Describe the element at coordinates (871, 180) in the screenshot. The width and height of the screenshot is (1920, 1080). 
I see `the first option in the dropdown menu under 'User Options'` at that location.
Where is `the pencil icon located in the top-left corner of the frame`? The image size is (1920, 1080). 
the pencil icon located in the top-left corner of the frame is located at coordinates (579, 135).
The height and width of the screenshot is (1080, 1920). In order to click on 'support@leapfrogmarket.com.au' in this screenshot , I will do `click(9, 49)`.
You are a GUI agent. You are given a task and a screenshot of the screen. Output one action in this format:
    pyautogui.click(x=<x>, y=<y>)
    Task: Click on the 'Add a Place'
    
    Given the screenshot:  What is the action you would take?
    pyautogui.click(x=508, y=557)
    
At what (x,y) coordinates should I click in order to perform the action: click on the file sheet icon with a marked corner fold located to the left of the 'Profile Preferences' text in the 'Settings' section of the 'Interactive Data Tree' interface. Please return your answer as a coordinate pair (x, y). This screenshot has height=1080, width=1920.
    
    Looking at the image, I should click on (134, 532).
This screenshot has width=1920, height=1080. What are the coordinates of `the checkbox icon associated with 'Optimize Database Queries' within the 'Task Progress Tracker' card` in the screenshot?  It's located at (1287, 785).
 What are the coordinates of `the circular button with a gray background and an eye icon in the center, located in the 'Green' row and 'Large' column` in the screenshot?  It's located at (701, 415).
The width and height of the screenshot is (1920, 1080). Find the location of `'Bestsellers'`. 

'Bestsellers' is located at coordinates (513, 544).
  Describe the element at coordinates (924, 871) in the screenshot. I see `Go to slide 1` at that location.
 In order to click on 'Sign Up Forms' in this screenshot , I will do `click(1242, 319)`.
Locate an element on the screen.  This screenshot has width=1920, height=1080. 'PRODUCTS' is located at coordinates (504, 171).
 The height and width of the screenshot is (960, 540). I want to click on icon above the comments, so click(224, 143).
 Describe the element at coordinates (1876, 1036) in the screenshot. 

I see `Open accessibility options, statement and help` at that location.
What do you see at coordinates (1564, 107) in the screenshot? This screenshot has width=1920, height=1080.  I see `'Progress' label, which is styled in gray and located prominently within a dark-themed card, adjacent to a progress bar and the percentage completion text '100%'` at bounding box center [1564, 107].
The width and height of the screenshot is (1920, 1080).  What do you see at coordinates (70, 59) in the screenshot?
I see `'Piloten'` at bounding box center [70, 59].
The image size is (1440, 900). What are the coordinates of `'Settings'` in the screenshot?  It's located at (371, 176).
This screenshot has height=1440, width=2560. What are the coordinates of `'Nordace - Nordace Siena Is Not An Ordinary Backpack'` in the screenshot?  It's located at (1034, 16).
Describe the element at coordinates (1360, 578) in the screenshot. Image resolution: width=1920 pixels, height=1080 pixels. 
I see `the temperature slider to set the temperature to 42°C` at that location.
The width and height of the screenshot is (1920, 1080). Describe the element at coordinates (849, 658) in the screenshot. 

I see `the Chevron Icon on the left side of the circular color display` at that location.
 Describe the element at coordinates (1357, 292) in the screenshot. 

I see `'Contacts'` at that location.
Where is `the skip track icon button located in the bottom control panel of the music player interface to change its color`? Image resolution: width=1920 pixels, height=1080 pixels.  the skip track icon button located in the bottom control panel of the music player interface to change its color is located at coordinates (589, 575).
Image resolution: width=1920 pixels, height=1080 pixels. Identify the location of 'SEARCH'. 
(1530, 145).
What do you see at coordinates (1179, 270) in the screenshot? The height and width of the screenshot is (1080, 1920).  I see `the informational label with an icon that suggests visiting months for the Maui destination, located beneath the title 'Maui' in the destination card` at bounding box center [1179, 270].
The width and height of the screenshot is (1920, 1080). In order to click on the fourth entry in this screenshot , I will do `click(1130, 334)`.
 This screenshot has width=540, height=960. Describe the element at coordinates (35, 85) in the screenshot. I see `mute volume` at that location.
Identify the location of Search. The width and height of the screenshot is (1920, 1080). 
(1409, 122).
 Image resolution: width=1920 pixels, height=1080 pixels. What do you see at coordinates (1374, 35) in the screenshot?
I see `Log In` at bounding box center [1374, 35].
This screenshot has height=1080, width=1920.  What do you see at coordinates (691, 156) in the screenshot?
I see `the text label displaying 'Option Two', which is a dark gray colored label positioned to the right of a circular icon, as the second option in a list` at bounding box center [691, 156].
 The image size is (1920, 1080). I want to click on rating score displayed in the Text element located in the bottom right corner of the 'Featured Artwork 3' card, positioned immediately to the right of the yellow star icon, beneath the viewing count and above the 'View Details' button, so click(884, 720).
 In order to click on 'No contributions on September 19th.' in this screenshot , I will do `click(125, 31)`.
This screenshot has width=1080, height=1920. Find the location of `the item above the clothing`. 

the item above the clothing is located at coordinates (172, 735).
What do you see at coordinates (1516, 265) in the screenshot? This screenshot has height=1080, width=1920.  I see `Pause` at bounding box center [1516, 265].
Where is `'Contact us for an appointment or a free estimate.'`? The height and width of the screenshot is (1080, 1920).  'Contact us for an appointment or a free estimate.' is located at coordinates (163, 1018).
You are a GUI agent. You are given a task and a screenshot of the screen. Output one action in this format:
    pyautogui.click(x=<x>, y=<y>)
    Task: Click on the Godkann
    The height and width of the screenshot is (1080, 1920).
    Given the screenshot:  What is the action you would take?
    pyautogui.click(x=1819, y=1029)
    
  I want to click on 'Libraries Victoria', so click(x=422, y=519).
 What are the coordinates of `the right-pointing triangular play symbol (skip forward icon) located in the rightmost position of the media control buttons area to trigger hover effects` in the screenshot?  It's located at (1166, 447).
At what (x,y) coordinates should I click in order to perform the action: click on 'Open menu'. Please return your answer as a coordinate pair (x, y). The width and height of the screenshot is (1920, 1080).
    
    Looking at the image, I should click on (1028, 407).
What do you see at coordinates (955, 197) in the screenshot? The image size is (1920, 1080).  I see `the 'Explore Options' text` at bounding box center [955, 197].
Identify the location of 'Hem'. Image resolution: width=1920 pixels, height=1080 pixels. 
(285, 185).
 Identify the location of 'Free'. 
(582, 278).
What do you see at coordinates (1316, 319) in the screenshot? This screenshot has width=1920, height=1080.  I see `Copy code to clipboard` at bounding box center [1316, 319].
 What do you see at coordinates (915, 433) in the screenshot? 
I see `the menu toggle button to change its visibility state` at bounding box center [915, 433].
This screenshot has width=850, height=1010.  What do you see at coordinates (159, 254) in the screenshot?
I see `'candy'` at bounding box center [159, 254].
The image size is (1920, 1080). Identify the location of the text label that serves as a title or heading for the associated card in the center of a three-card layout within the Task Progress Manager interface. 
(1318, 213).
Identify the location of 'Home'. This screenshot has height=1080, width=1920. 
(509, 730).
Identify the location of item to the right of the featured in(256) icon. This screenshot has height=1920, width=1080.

##############################

#### [What the task asks]
Rewrite all of the items above, changing "Task Progress Tracker" to "Task Progress Board" wherever it appears and leaving everything else as it is.

#### [Answer to the exercise]
Describe the element at coordinates (871, 180) in the screenshot. The width and height of the screenshot is (1920, 1080). 
I see `the first option in the dropdown menu under 'User Options'` at that location.
Where is `the pencil icon located in the top-left corner of the frame`? The image size is (1920, 1080). 
the pencil icon located in the top-left corner of the frame is located at coordinates (579, 135).
The height and width of the screenshot is (1080, 1920). In order to click on 'support@leapfrogmarket.com.au' in this screenshot , I will do `click(9, 49)`.
You are a GUI agent. You are given a task and a screenshot of the screen. Output one action in this format:
    pyautogui.click(x=<x>, y=<y>)
    Task: Click on the 'Add a Place'
    
    Given the screenshot:  What is the action you would take?
    pyautogui.click(x=508, y=557)
    
At what (x,y) coordinates should I click in order to perform the action: click on the file sheet icon with a marked corner fold located to the left of the 'Profile Preferences' text in the 'Settings' section of the 'Interactive Data Tree' interface. Please return your answer as a coordinate pair (x, y). This screenshot has height=1080, width=1920.
    
    Looking at the image, I should click on (134, 532).
This screenshot has width=1920, height=1080. What are the coordinates of `the checkbox icon associated with 'Optimize Database Queries' within the 'Task Progress Board' card` in the screenshot?  It's located at (1287, 785).
 What are the coordinates of `the circular button with a gray background and an eye icon in the center, located in the 'Green' row and 'Large' column` in the screenshot?  It's located at (701, 415).
The width and height of the screenshot is (1920, 1080). Find the location of `'Bestsellers'`. 

'Bestsellers' is located at coordinates (513, 544).
  Describe the element at coordinates (924, 871) in the screenshot. I see `Go to slide 1` at that location.
 In order to click on 'Sign Up Forms' in this screenshot , I will do `click(1242, 319)`.
Locate an element on the screen.  This screenshot has width=1920, height=1080. 'PRODUCTS' is located at coordinates (504, 171).
 The height and width of the screenshot is (960, 540). I want to click on icon above the comments, so click(224, 143).
 Describe the element at coordinates (1876, 1036) in the screenshot. 

I see `Open accessibility options, statement and help` at that location.
What do you see at coordinates (1564, 107) in the screenshot? This screenshot has width=1920, height=1080.  I see `'Progress' label, which is styled in gray and located prominently within a dark-themed card, adjacent to a progress bar and the percentage completion text '100%'` at bounding box center [1564, 107].
The width and height of the screenshot is (1920, 1080).  What do you see at coordinates (70, 59) in the screenshot?
I see `'Piloten'` at bounding box center [70, 59].
The image size is (1440, 900). What are the coordinates of `'Settings'` in the screenshot?  It's located at (371, 176).
This screenshot has height=1440, width=2560. What are the coordinates of `'Nordace - Nordace Siena Is Not An Ordinary Backpack'` in the screenshot?  It's located at (1034, 16).
Describe the element at coordinates (1360, 578) in the screenshot. Image resolution: width=1920 pixels, height=1080 pixels. 
I see `the temperature slider to set the temperature to 42°C` at that location.
The width and height of the screenshot is (1920, 1080). Describe the element at coordinates (849, 658) in the screenshot. 

I see `the Chevron Icon on the left side of the circular color display` at that location.
 Describe the element at coordinates (1357, 292) in the screenshot. 

I see `'Contacts'` at that location.
Where is `the skip track icon button located in the bottom control panel of the music player interface to change its color`? Image resolution: width=1920 pixels, height=1080 pixels.  the skip track icon button located in the bottom control panel of the music player interface to change its color is located at coordinates (589, 575).
Image resolution: width=1920 pixels, height=1080 pixels. Identify the location of 'SEARCH'. 
(1530, 145).
What do you see at coordinates (1179, 270) in the screenshot? The height and width of the screenshot is (1080, 1920).  I see `the informational label with an icon that suggests visiting months for the Maui destination, located beneath the title 'Maui' in the destination card` at bounding box center [1179, 270].
The width and height of the screenshot is (1920, 1080). In order to click on the fourth entry in this screenshot , I will do `click(1130, 334)`.
 This screenshot has width=540, height=960. Describe the element at coordinates (35, 85) in the screenshot. I see `mute volume` at that location.
Identify the location of Search. The width and height of the screenshot is (1920, 1080). 
(1409, 122).
 Image resolution: width=1920 pixels, height=1080 pixels. What do you see at coordinates (1374, 35) in the screenshot?
I see `Log In` at bounding box center [1374, 35].
This screenshot has height=1080, width=1920.  What do you see at coordinates (691, 156) in the screenshot?
I see `the text label displaying 'Option Two', which is a dark gray colored label positioned to the right of a circular icon, as the second option in a list` at bounding box center [691, 156].
 The image size is (1920, 1080). I want to click on rating score displayed in the Text element located in the bottom right corner of the 'Featured Artwork 3' card, positioned immediately to the right of the yellow star icon, beneath the viewing count and above the 'View Details' button, so click(884, 720).
 In order to click on 'No contributions on September 19th.' in this screenshot , I will do `click(125, 31)`.
This screenshot has width=1080, height=1920. Find the location of `the item above the clothing`. 

the item above the clothing is located at coordinates (172, 735).
What do you see at coordinates (1516, 265) in the screenshot? This screenshot has height=1080, width=1920.  I see `Pause` at bounding box center [1516, 265].
Where is `'Contact us for an appointment or a free estimate.'`? The height and width of the screenshot is (1080, 1920).  'Contact us for an appointment or a free estimate.' is located at coordinates (163, 1018).
You are a GUI agent. You are given a task and a screenshot of the screen. Output one action in this format:
    pyautogui.click(x=<x>, y=<y>)
    Task: Click on the Godkann
    The height and width of the screenshot is (1080, 1920).
    Given the screenshot:  What is the action you would take?
    pyautogui.click(x=1819, y=1029)
    
  I want to click on 'Libraries Victoria', so click(x=422, y=519).
 What are the coordinates of `the right-pointing triangular play symbol (skip forward icon) located in the rightmost position of the media control buttons area to trigger hover effects` in the screenshot?  It's located at (1166, 447).
At what (x,y) coordinates should I click in order to perform the action: click on 'Open menu'. Please return your answer as a coordinate pair (x, y). The width and height of the screenshot is (1920, 1080).
    
    Looking at the image, I should click on (1028, 407).
What do you see at coordinates (955, 197) in the screenshot? The image size is (1920, 1080).  I see `the 'Explore Options' text` at bounding box center [955, 197].
Identify the location of 'Hem'. Image resolution: width=1920 pixels, height=1080 pixels. 
(285, 185).
 Identify the location of 'Free'. 
(582, 278).
What do you see at coordinates (1316, 319) in the screenshot? This screenshot has width=1920, height=1080.  I see `Copy code to clipboard` at bounding box center [1316, 319].
 What do you see at coordinates (915, 433) in the screenshot? 
I see `the menu toggle button to change its visibility state` at bounding box center [915, 433].
This screenshot has width=850, height=1010.  What do you see at coordinates (159, 254) in the screenshot?
I see `'candy'` at bounding box center [159, 254].
The image size is (1920, 1080). Identify the location of the text label that serves as a title or heading for the associated card in the center of a three-card layout within the Task Progress Manager interface. 
(1318, 213).
Identify the location of 'Home'. This screenshot has height=1080, width=1920. 
(509, 730).
Identify the location of item to the right of the featured in(256) icon. This screenshot has height=1920, width=1080.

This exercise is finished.